**Source document**

* * *

A week ago today my Grandmother died. I was with her in the hospital as she took her last breath. She lived a long 93 years but it was still a shock knowing you’ll never see your loved one again.
My Grandmother was a Caucasus German and grew up in Russia in a small farming village called Canova (sp?). On her 18th birthday she was forced to flee as the Russian Government ordered deportation of all non-Russian people. Such was the start of a very traumatic youth, moving from one refugee camp in the Ukraine, to two in Poland, and finally ending up in Wurzberg, Germany. There she met my Grandfather, a handsome Latvian with chiseled cheekbones and piercing blue eyes. They dated for a year until word spread that they should get married. Knowing it was no one’s business but their own, my Grandmother scoffed at the gossip but nevertheless brought the subject up to my Grandfather. On December 6th, 1947 they married in Wurzberg’s civil court.

* * *

**List of tasks**
1: Answer these questions from the grandmother's story:
(a) How many years did the grandmother live?
(b) In which country did she grow up?
(c) On what date did she and the grandfather marry?
2: Reproduce the grandmother's story verbatim between "My Grandmother was" and "Wurzberg’s civil court.", inclusive.
3: Name every country mentioned in the grandmother's story.

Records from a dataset
* * *

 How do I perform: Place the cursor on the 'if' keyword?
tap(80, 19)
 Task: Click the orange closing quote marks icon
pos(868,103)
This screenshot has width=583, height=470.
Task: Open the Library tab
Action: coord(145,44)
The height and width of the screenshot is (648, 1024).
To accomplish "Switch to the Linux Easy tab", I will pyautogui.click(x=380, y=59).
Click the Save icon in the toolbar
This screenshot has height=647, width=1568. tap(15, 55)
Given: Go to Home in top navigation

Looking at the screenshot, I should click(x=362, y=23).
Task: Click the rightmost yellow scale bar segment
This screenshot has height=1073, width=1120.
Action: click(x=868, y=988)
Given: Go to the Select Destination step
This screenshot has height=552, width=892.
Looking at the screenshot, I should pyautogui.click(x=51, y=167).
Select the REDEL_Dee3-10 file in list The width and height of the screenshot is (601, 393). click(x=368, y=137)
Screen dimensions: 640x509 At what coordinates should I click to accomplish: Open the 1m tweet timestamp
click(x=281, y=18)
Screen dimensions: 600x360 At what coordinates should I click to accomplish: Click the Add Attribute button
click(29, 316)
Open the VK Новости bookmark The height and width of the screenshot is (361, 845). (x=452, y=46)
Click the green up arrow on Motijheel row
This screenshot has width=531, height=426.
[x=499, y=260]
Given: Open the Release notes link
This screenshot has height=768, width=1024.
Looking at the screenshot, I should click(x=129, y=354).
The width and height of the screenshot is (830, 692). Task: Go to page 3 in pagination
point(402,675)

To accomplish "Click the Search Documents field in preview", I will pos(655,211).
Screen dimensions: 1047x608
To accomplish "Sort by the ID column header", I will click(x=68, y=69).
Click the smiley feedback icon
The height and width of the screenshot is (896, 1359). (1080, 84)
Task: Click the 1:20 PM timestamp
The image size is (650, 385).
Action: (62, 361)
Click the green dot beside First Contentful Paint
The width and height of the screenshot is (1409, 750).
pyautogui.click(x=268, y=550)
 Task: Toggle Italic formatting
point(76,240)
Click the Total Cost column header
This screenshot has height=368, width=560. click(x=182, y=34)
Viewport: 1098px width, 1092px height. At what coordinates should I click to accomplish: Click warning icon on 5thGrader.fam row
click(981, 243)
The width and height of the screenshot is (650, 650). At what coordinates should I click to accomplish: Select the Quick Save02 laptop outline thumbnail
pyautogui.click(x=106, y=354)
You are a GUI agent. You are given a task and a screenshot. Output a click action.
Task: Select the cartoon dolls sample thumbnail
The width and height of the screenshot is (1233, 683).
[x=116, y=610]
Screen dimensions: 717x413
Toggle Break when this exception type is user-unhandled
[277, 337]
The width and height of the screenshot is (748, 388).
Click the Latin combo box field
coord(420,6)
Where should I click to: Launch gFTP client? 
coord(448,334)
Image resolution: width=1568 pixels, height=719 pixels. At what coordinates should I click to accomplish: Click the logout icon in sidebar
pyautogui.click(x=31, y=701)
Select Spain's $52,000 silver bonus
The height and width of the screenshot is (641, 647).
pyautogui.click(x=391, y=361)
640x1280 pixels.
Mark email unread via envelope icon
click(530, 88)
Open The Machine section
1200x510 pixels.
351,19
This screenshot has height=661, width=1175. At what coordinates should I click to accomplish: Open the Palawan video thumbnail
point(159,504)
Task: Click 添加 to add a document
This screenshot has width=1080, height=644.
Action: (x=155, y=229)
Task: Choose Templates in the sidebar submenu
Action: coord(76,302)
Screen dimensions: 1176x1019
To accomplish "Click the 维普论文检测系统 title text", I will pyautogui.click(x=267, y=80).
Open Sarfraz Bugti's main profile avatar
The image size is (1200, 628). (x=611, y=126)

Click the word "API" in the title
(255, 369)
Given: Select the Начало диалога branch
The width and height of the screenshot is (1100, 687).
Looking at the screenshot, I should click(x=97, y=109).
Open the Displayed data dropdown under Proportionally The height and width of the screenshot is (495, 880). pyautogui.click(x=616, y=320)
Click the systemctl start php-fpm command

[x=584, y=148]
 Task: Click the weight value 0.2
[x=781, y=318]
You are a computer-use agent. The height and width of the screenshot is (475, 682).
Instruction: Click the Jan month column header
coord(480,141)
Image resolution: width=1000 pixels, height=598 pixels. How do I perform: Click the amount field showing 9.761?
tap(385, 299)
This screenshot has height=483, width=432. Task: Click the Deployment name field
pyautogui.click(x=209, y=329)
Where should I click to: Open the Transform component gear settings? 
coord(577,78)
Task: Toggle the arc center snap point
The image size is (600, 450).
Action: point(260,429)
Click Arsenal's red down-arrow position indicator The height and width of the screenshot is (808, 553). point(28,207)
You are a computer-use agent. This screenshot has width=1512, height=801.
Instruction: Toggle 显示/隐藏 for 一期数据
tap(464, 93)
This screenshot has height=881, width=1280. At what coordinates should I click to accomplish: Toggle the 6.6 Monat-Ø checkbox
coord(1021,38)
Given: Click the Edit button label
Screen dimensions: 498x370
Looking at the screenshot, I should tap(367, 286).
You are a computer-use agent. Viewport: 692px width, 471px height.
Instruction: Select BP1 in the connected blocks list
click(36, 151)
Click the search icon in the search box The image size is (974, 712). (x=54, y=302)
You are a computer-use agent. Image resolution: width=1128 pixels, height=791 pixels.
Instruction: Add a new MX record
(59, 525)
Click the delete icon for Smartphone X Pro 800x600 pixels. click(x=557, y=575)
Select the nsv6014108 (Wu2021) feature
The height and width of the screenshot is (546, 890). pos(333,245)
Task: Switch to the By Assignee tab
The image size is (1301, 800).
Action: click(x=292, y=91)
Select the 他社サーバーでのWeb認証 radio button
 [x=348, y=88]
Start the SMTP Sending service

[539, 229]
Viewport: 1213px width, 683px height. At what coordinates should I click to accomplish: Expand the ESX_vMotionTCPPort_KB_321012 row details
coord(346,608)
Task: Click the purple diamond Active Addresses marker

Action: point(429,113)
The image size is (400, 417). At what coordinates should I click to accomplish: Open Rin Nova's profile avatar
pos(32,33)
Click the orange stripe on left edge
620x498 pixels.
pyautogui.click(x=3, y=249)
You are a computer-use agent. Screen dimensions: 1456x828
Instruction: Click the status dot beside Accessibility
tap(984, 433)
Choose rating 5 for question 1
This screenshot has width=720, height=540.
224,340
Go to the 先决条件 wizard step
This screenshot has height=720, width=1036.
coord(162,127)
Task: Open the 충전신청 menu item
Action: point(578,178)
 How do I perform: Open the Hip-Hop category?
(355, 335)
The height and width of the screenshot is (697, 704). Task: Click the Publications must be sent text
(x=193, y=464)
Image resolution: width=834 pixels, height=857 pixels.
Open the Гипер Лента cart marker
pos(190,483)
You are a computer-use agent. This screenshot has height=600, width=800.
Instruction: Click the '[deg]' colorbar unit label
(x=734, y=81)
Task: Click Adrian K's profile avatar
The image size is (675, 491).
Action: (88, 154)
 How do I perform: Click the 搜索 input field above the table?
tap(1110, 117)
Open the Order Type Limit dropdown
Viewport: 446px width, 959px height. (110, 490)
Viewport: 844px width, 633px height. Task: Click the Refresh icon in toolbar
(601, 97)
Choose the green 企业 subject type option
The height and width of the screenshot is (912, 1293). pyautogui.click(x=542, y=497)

* * *

**Solutions in order**
1:
(a) 93 years
(b) Russia
(c) December 6th, 1947

2:
My Grandmother was a Caucasus German and grew up in Russia in a small farming village called Canova (sp?). On her 18th birthday she was forced to flee as the Russian Government ordered deportation of all non-Russian people. Such was the start of a very traumatic youth, moving from one refugee camp in the Ukraine, to two in Poland, and finally ending up in Wurzberg, Germany. There she met my Grandfather, a handsome Latvian with chiseled cheekbones and piercing blue eyes. They dated for a year until word spread that they should get married. Knowing it was no one’s business but their own, my Grandmother scoffed at the gossip but nevertheless brought the subject up to my Grandfather. On December 6th, 1947 they married in Wurzberg’s civil court.

3: Russia, Ukraine, Poland, Germany